• Try it
Each line of the records containing "Task" is to be copied out and returned.
=== Source information ===
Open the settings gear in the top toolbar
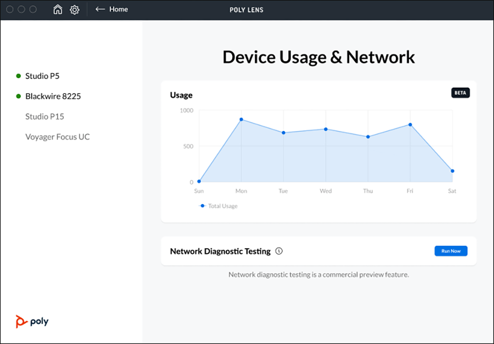This screenshot has width=494, height=344. tap(74, 9)
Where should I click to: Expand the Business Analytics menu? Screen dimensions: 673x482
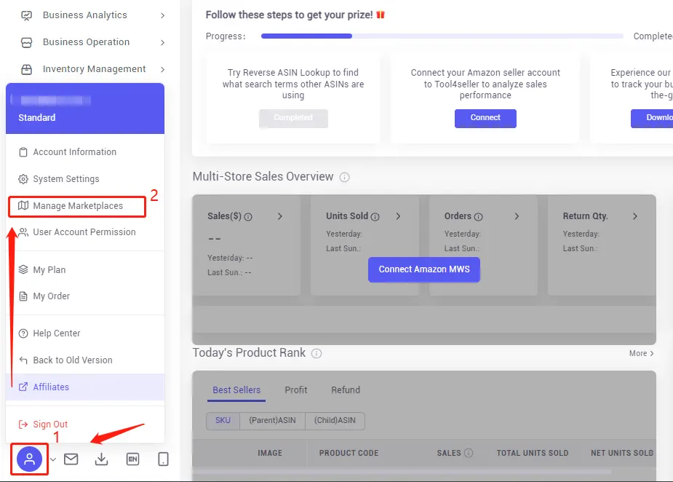point(84,15)
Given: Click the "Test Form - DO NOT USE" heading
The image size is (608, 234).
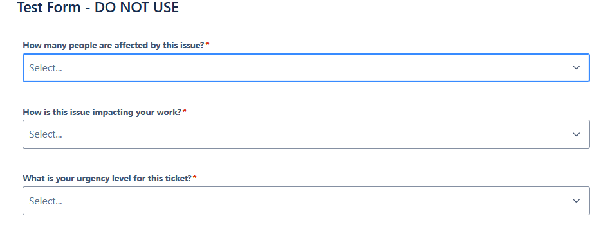Looking at the screenshot, I should (x=98, y=7).
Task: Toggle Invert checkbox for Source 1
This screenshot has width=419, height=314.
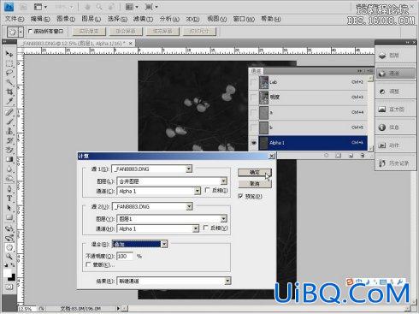Action: click(208, 190)
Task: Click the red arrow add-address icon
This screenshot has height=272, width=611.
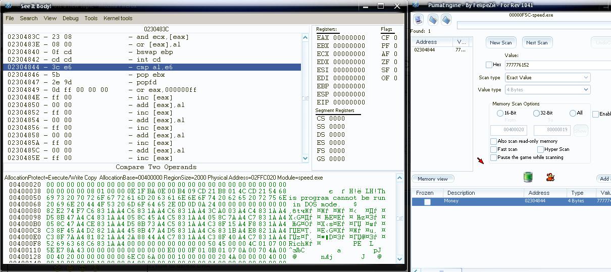Action: [480, 160]
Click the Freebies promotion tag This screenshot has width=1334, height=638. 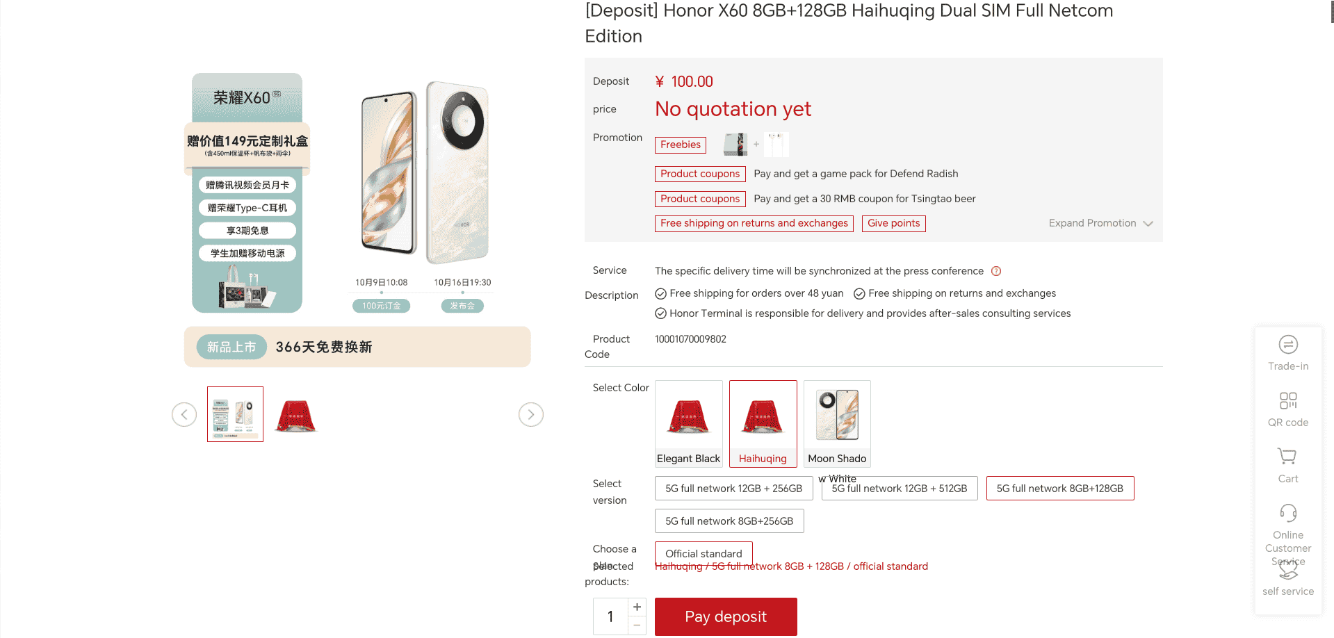click(x=680, y=145)
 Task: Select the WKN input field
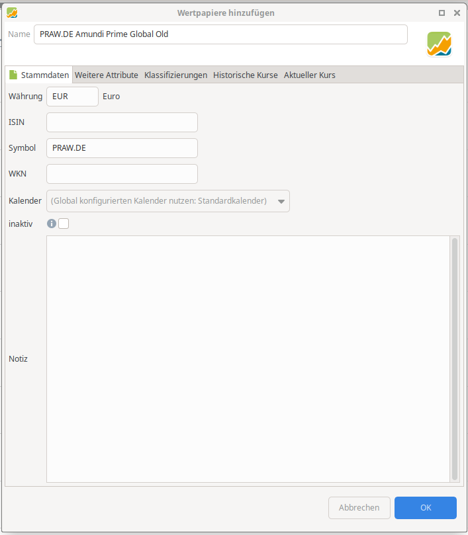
===
• Written reply
Task: Toggle Invert checkbox for Source 1
Task: Click the red arrow add-address icon
 Task: Select the WKN input field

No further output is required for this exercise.